## Source extract:
▬▬▬▬▬▬

February 12, 2024 by Nicole Masson
State

All articles are shared for educational purposes and do not necessarily reflect the opinions of APA UT.

By Leia Larson, The Salt Lake Tribune

Glen Canyon  Erik Balken navigated his small motorboat through tight S-curves in the waning days of autumn, sandstone walls weathered by water, wind and time looming above.

Veering beyond the final bend, he let out an exasperated groan.

“That’s a damn shame,” he said as his boat coasted into a reflooded redrock chamber.

A 20-foot waterfall trickled into the reservoir below, reverberating across the cliff walls known as Cathedral in the Desert, a beloved sanctuary in the heart of Glen Canyon.

“Well, it was,” Balken said with a frustrated chuckle.

The feature has re-flooded after the U.S. Bureau of Reclamation opted to store much of last spring’s record-breaking runoff in Lake Powell, the nation’s second-largest reservoir, instead of sending it downstream to the largest reservoir, Lake Mead.

Keeping Powell full enough to generate hydropower is a strategy the U.S. Department of Interior signaled it will prioritize — even if it comes at the expense of other natural, recreational and cultural assets on the Colorado River — until at least the end of 2026. That’s when the federal government and seven states that rely on the river will have to re-imagine what to do in a drier, hotter and less water-secure future. The river remains overallocated and has lost about a third of its flow in recent years.

For now, motorized boaters who love Lake Powell are breathing a sigh of relief that the federal government intends to keep the reservoir full enough that at least some of the marinas remain open. But the situation also lays bare competing interests that will try to influence the future of the engineered lake, which scientists say will likely never get close to completely full again.

Balken is the executive director of the Glen Canyon Institute, a nonprofit that considers the creation of Lake Powell an environmental mistake. He has explored and documented reemerging features since the mega-reservoir began its sharp decline about two decades ago, fueled by water shortages on the Colorado River and climate change. It caused around 100,000 acres of Glen Canyon to resurface.

Earlier in the spring, Balken found a Cathedral of the Desert that looked much like it did before Glen Canyon Dam was built and the canyon began filling in 1963. The falls dropped 60 feet, reaching the full length of the alcove. Ferns, mosses, grasses and willow had regrown.

But by October, Powell sat about 53 feet higher than its modern historical low set in April. It drowned much of Cathedral in the Desert once more.

“As a skier and a river rafter I like big water years,” Balken said. “It’s just a shame that we choose to store it in here.”

The Colorado River watershed saw phenomenal snowpack and spring melt in 2023, but by fall Powell only reached 36% full, while Mead filled to 35%.

“Even with a huge runoff year,” Balken said, “it’s clear that’s not enough to save these big reservoirs.”

▬▬▬▬▬▬

## Dataset extract:

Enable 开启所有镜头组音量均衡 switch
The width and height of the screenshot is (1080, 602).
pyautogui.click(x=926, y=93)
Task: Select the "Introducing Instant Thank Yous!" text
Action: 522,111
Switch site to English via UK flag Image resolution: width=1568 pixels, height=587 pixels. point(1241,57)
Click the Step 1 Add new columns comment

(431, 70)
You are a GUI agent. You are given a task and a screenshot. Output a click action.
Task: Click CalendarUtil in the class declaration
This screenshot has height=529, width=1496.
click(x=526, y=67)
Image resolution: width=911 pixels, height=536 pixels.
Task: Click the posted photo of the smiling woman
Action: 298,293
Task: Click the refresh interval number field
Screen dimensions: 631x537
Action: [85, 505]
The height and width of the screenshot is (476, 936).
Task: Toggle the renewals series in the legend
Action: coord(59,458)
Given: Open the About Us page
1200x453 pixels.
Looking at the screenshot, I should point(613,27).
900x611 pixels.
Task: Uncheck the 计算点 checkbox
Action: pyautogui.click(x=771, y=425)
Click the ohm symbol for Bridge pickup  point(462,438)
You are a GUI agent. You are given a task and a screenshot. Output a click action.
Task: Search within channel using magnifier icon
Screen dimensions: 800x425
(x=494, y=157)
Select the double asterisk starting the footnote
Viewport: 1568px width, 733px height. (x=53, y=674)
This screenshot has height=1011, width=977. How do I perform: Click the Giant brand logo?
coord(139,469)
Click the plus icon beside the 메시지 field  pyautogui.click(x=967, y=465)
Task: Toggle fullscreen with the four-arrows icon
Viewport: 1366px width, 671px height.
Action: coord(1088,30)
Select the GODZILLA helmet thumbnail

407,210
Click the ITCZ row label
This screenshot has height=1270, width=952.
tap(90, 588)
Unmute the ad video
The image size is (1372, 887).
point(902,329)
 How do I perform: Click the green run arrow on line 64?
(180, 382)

▬▬▬▬▬▬

## Brief:
Please repeat the part of the Glen Canyon article that opens with the words containing "Glen Canyon  Erik Balken" and closes with "reservoir, Lake Mead.", changing "waterfall" to "cascade".

## Written response:
Glen Canyon  Erik Balken navigated his small motorboat through tight S-curves in the waning days of autumn, sandstone walls weathered by water, wind and time looming above.

Veering beyond the final bend, he let out an exasperated groan.

“That’s a damn shame,” he said as his boat coasted into a reflooded redrock chamber.

A 20-foot cascade trickled into the reservoir below, reverberating across the cliff walls known as Cathedral in the Desert, a beloved sanctuary in the heart of Glen Canyon.

“Well, it was,” Balken said with a frustrated chuckle.

The feature has re-flooded after the U.S. Bureau of Reclamation opted to store much of last spring’s record-breaking runoff in Lake Powell, the nation’s second-largest reservoir, instead of sending it downstream to the largest reservoir, Lake Mead.